### Text segment
· · · · · · ·
2 – Fats are the building blocks for cell membranes and hormones

3 – Required for the absorption of the fat soluble vitamins A,D,E,K

4 – Required for the adequate use of proteins

5 – They serve as a protective lining for the organs of the body

6 – They play a role in slowing the absorption of carbohydrates during digestion to regulate energy

7 – They make food taste good!

Fats can be saturated, monounsaturated and polyunsaturated. Some good sources of healthy fats include:

Saturated: Animal fat from organic pasture raised animals (beef tallow, pork lard, duck and goose fat) and Tropical oils such as cold pressed organic coconut oil and sustainably sourced organic cold pressed red palm oil.

Monounsaturated: extra virgin Olive oil, almonds, pecans, macadamias, avocados

Polyunsaturated: Flax oil, nut oil, fish oil and sesame seed oil from a cold pressed source

Polyunsaturated oils are highly unstable and need to be kept at low temperatures through processing and storage to avoid them turning rancid. Most vegetable oils found on the market are rancid and as such act like a toxin in our bodies. Vegetable oils such as sunflower, canola, margarine are highly processed and cause oxidative damage leading to things like cardiovascular disease.
· · · · · · ·
### Raw data
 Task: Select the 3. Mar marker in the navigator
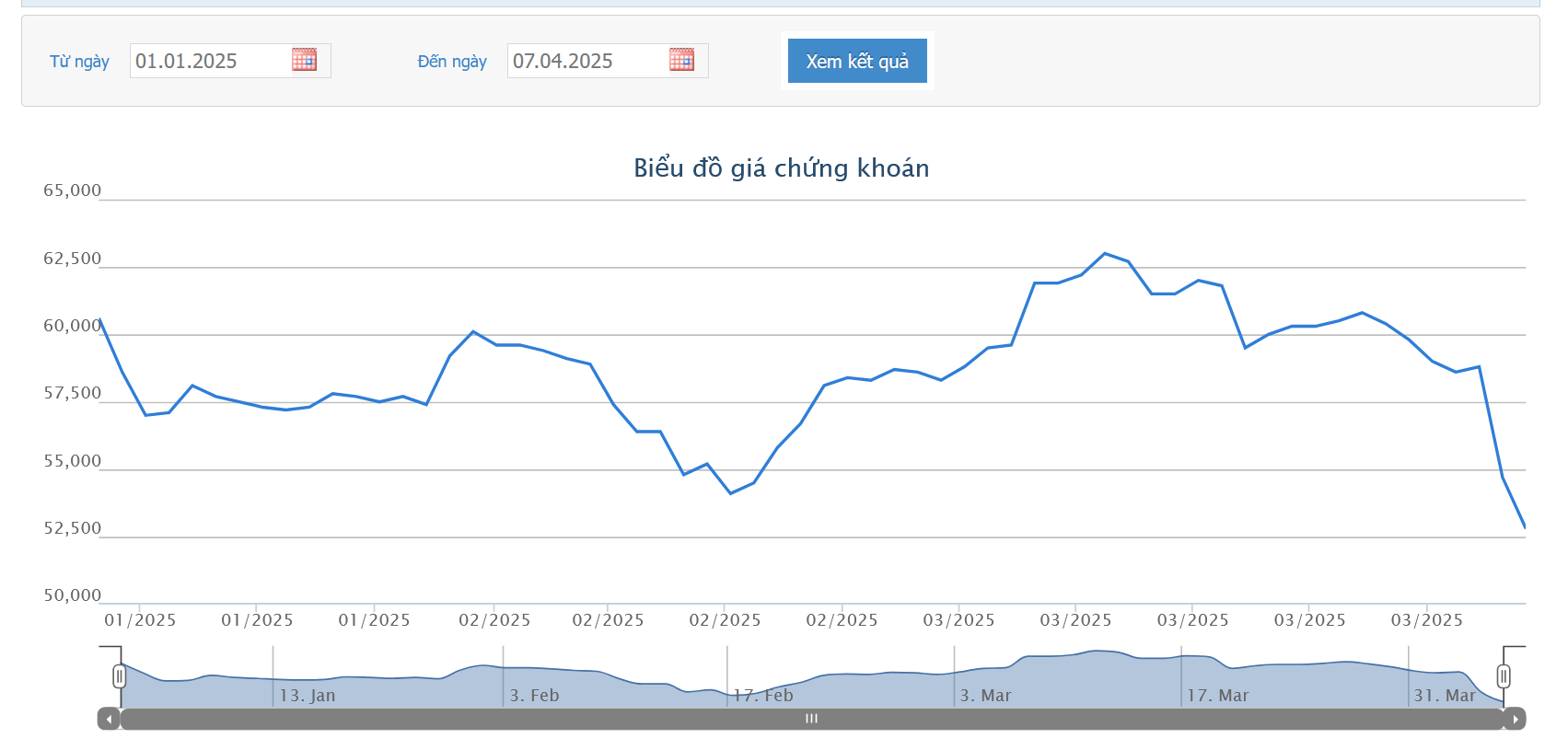pos(986,696)
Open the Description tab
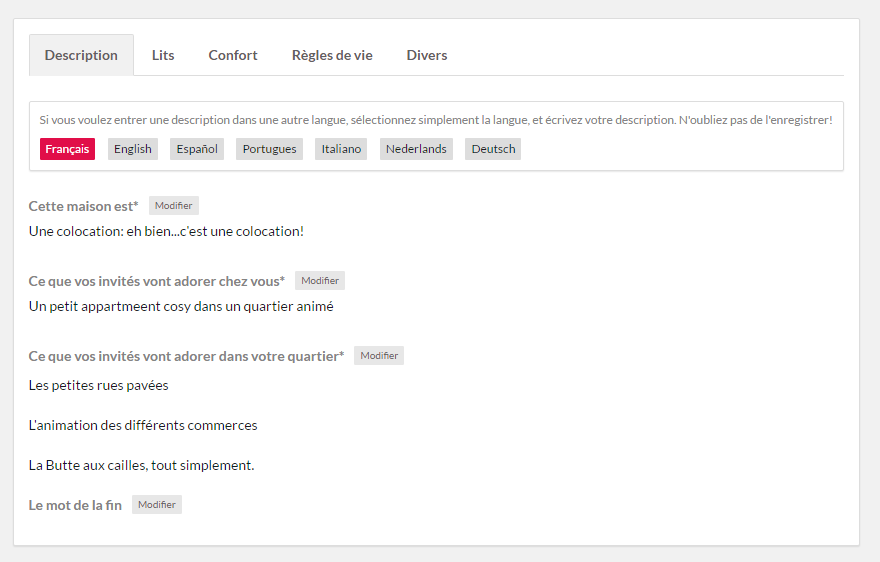The height and width of the screenshot is (562, 880). pos(81,55)
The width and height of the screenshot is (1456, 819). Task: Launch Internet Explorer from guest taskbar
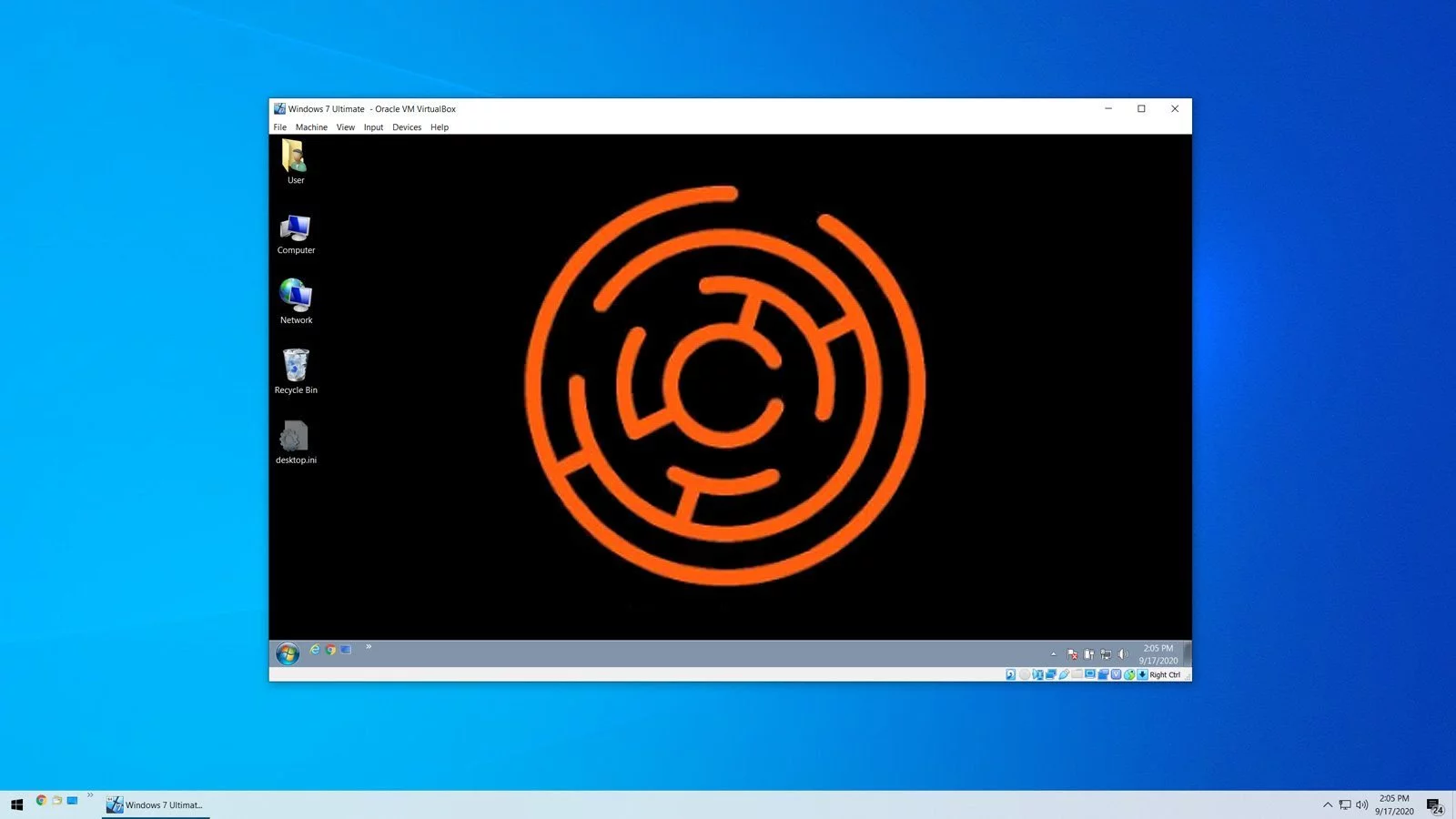tap(315, 650)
· · · · · · ·
### Tasks and exercises
- 1) Using the text on dietary fats, decide whether each statement agrees with it: (a) Fats are needed to absorb vitamins A, D, E and K. (b) Avocados are listed as a source of polyunsaturated fat. (c) Polyunsaturated oils must be kept at high temperatures during storage. For each, answer yes or no and quote the words from the text that decide it.
- 2) Reproduce the part of the text on dietary fats from "6 – They play" up to and including "red palm oil.".
- 3) Write what comes next in the text on dietary fats, starting after its final sentence.

### Exercise results
- 1)
(a) Yes: "Required for the absorption of the fat soluble vitamins A,D,E,K"
(b) No: "Monounsaturated: extra virgin Olive oil, almonds, pecans, macadamias, avocados"
(c) No: "need to be kept at low temperatures through processing and storage"

- 2)
6 – They play a role in slowing the absorption of carbohydrates during digestion to regulate energy

7 – They make food taste good!

Fats can be saturated, monounsaturated and polyunsaturated. Some good sources of healthy fats include:

Saturated: Animal fat from organic pasture raised animals (beef tallow, pork lard, duck and goose fat) and Tropical oils such as cold pressed organic coconut oil and sustainably sourced organic cold pressed red palm oil.

- 3)
4. CARBOHYDRATES

Carbohydrates provide a quick source of fuel, think kindling on a fire. They provide a source of fibre, vitamins, minerals when unrefined and from a good quality source.

Carbohydrates are the ONLY macronutrient that is not essential. Essential proteins, essential fatty acids and water are all necessary to survive. 

Only 2% of our body composition is carbs. Carbohydrates can be simple or complex, refined or unrefined. Whole vegetables are a good source of unrefined complex carbohydrates. Fruit is a good example of an unrefined simple carbohydrate.

White bread  and pasta are examples of refined complex carbs to be avoided along with simple refined carbs such as sweets and processed sugars.

All fruits and vegetables should come from an organic local source to ensure optimum vitamins and minerals content whilst minimising pollutants (pesticides etc).

30-40% of our daily calories should come from carbohydrates, majority should be complex and unrefined.

MICRONUTRIENTS (Vitamins and Minerals)

5.  VITAMINS

Vitamins account for 1% of our body composition.Vitamins function as co-enzymes or helpers in metabolism. They are essential for growth, vitality and health. They are helpful in digestion, elimination, and resistance to disease.

Vitamin depletion can lead to a variety of specific nutritional disorders and general health problems.

Some Vitamins are FAT SOLUBLE (A,D,E,K) and others are WATER SOLUBLE (B vitamins, C, Folic Acid, Biotin, Inositol, Choline). Fat soluble vitamins can only be consumed through dietary fats whilst water soluble vitamins are consumed through carbohydrates.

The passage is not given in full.